I write romance novels because I believe in the power of love and connection and that compassionate connection is vital. I believe that without love and compassion, the world would be a much darker place. Every novel I ever write always has loneliness as a theme.
Below I will list fifteen selfish reasons it’s smart to be compassionate:
- Helping others will make YOU happier.
- Buying things for others will make you happier than buying things for yourself.
- It will make you more attractive to both sexes and, therefore, sexier. Hey, being sexier is a major plus to a romance writer.
- Your kind actions make other people happier. Therefore, by being kind, you can improve your relationships with those around you.
- It is contagious. If you’re nice, you will be amazed by how much nicer others will be to you.
- It helps alleviate depression.
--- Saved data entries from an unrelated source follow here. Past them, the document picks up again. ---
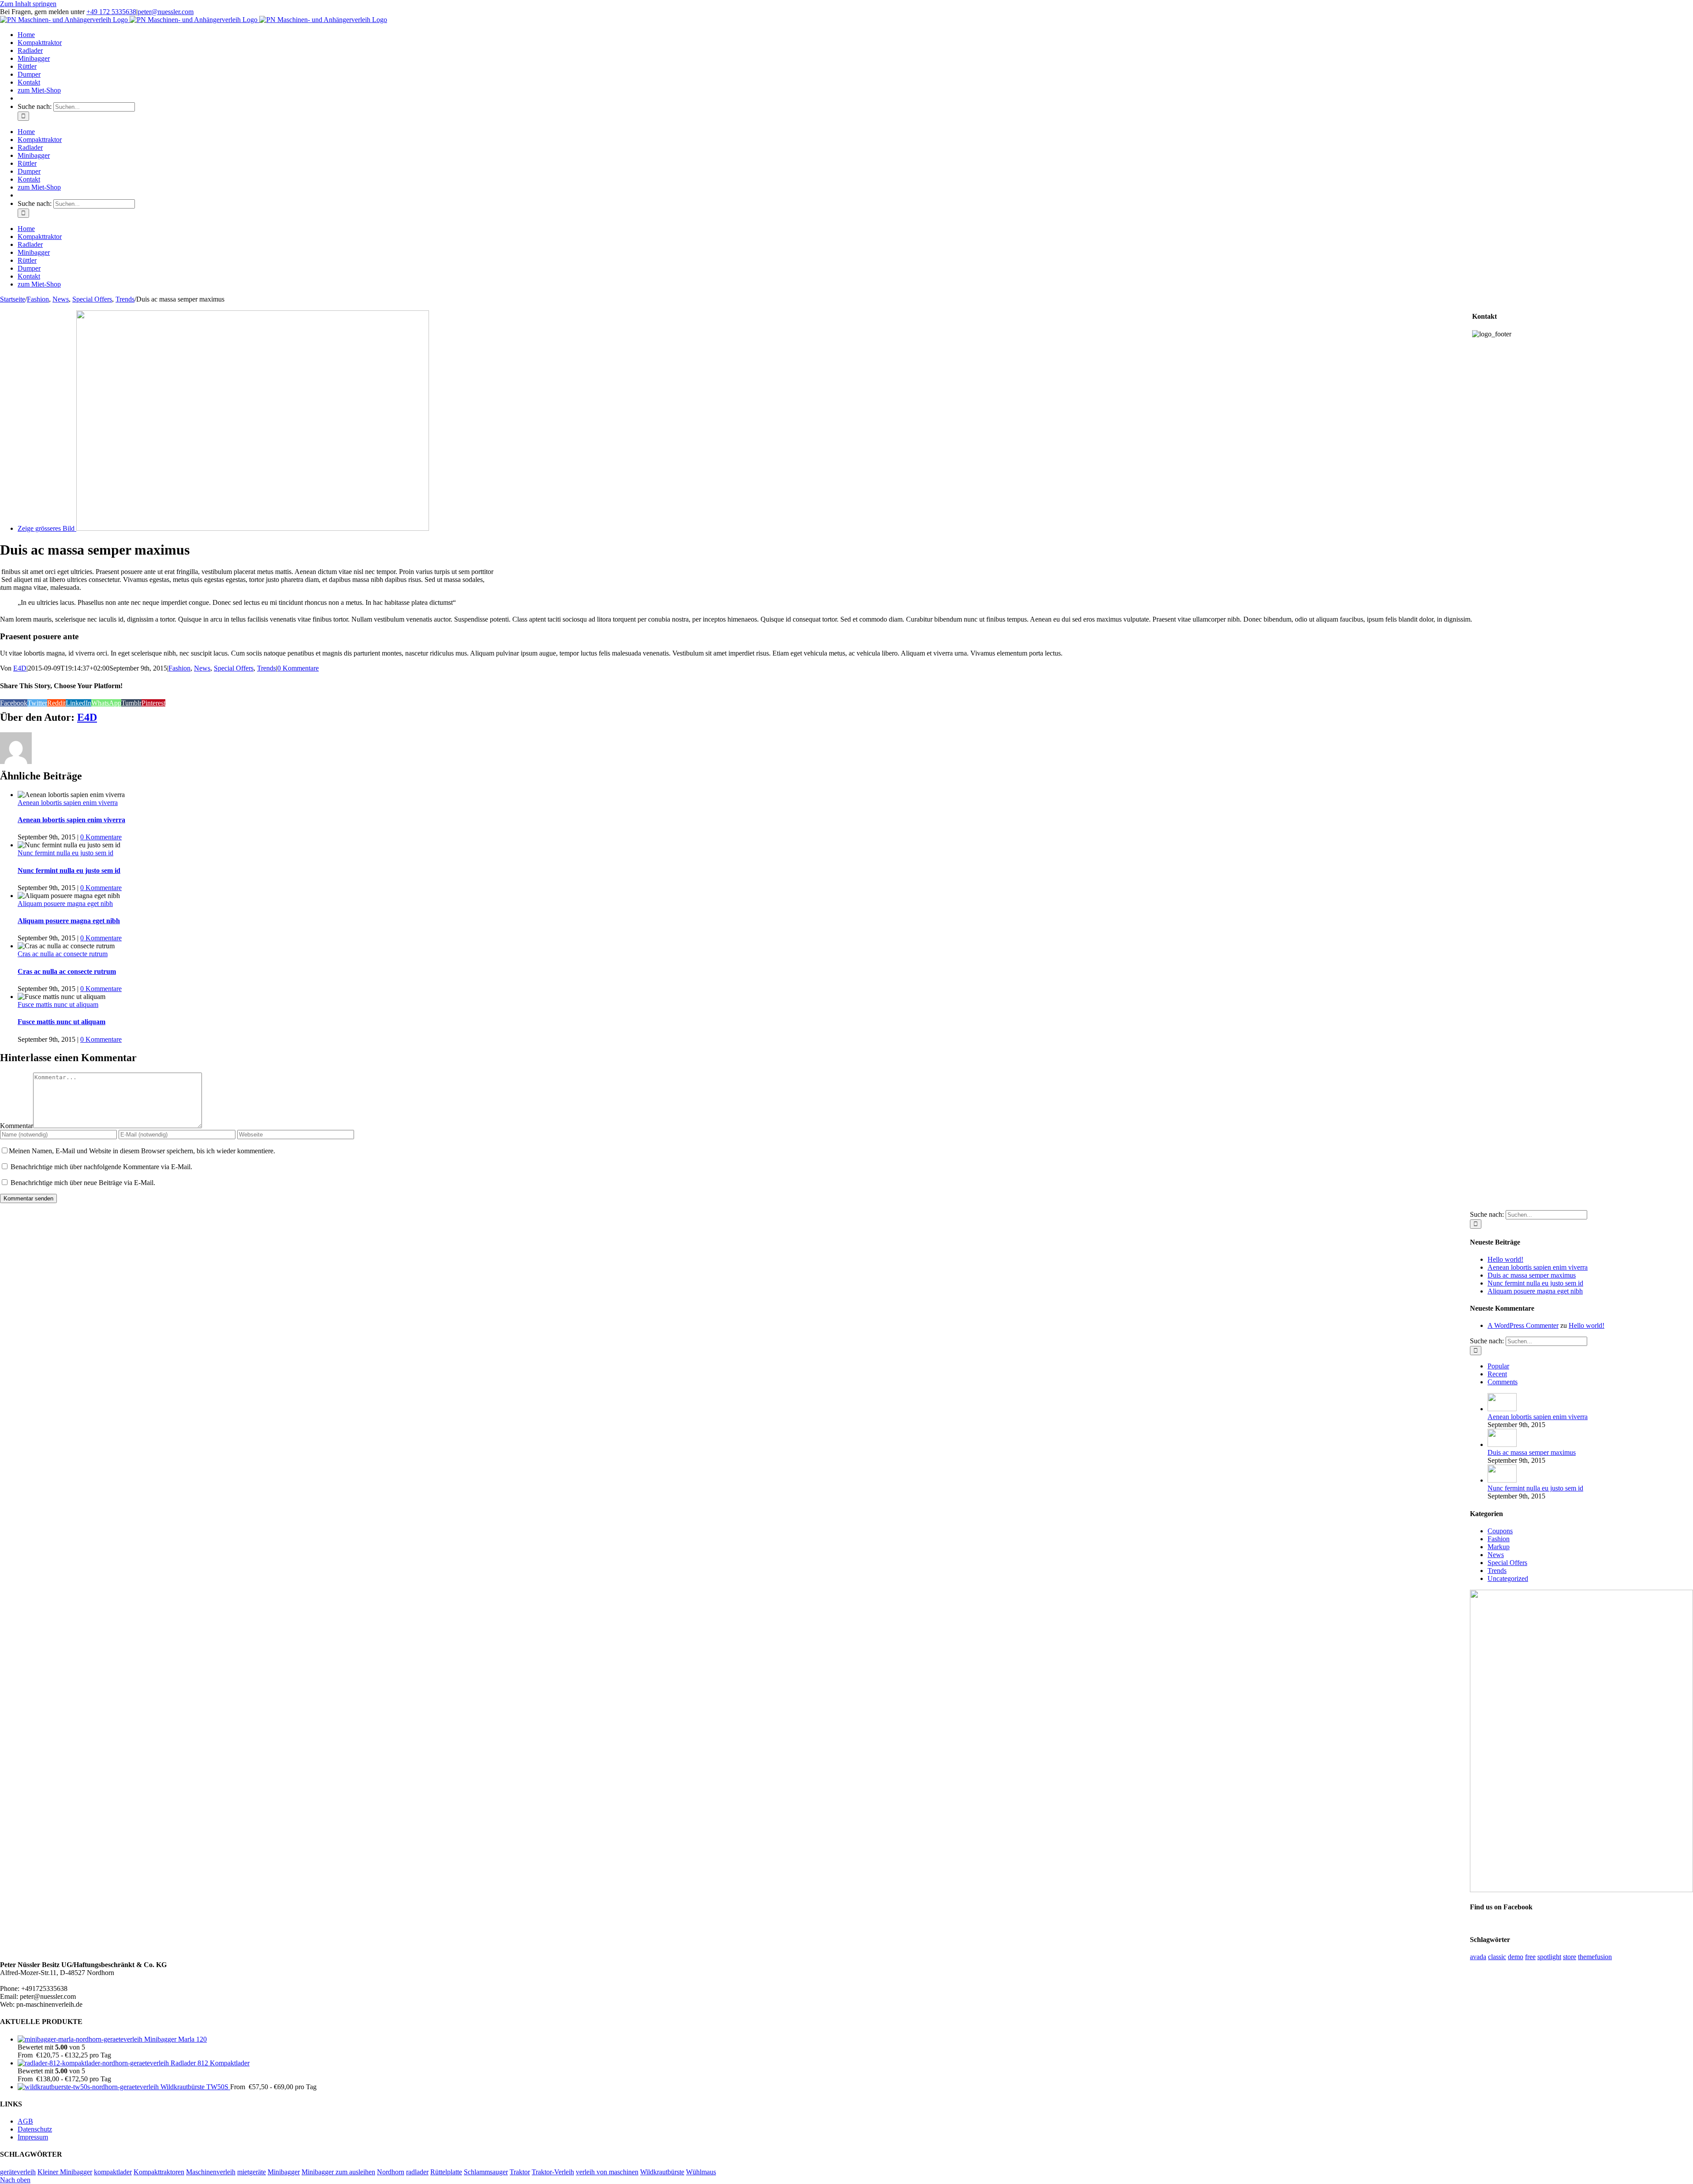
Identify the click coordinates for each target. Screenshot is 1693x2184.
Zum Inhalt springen (28, 3)
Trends (266, 668)
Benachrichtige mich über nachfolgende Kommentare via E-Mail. (101, 1166)
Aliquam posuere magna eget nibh (65, 903)
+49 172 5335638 (111, 11)
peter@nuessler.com (166, 11)
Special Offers (234, 668)
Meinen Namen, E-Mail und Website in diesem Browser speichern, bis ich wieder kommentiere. (142, 1151)
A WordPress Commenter (1523, 1325)
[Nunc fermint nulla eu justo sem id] (1502, 1480)
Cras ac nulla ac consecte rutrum (63, 954)
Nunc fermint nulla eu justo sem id (65, 853)
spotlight (1549, 1956)
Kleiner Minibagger (64, 2172)
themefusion (1595, 1956)
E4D (19, 668)
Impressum (33, 2137)
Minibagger (284, 2172)
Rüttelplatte (446, 2172)
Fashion (179, 668)
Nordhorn (390, 2172)
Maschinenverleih (210, 2172)
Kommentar (16, 1125)
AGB (25, 2121)
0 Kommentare (298, 668)
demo (1515, 1956)
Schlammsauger (486, 2172)
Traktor (520, 2172)
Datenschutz (35, 2129)
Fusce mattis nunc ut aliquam (58, 1004)
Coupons (1500, 1531)
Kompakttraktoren (159, 2172)
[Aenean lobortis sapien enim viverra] (1502, 1409)
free (1530, 1956)
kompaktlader (113, 2172)
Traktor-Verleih (553, 2172)
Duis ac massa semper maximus (1532, 1275)
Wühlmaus (701, 2172)
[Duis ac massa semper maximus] (1502, 1444)
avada (1478, 1956)
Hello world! (1505, 1259)
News (202, 668)
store (1569, 1956)
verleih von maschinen (607, 2172)
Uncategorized (1508, 1578)
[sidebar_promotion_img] (1581, 1889)
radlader (417, 2172)
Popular (1498, 1366)
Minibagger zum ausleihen (338, 2172)
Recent (1497, 1374)
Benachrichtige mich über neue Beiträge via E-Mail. (83, 1182)
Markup (1499, 1546)
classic (1497, 1956)
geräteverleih (18, 2172)
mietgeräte (251, 2172)
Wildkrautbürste (662, 2172)
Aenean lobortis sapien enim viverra (68, 802)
If you’re sad, help someone sadder. You will feel better, I promise.
- It boosts health and longevity. It lowers stress hormones and strengthens the immune response.
- It’s good for the environment.
- Strangely, doing for others makes you feel like you have more time.
- It is an inborn trait, built in to you for your survival, and you will feel bad if you don’t help others—because you sense you need them just as much as they need you.
- It is a great trait in a leader because compassion builds bridges. You will inspire your team to work harder if you listen and appreciate their ideas.
- A good leader listens, seeks to understand and be supportive, and then figures out what’s best to do.
- In a stressful situation, a good leader who is calm, can smooth things over, so better decisions can be made.
- When mistakes are made, a good leader brings compassion to the moment. By not rushing to punishment, he can better repair the situation.
- Leadership is not all taking action. It is not simply the solution. It is a strength inside you that gives you confidence to lead and reassure. If you are in a compassionate positive state, you and your team will make better decisions.
My latest book, Golden Man, centers around a small town bad boy, who’s always longed to belong, and the preacher’s daughter who’s secretly loved him her entire life. The central conflict has to do with the townspeople’s inability to feel compassion for the hero, and the heroine’s fear to express her compassion for fear of the town’s disapproval. She doesn’t want to be shunned.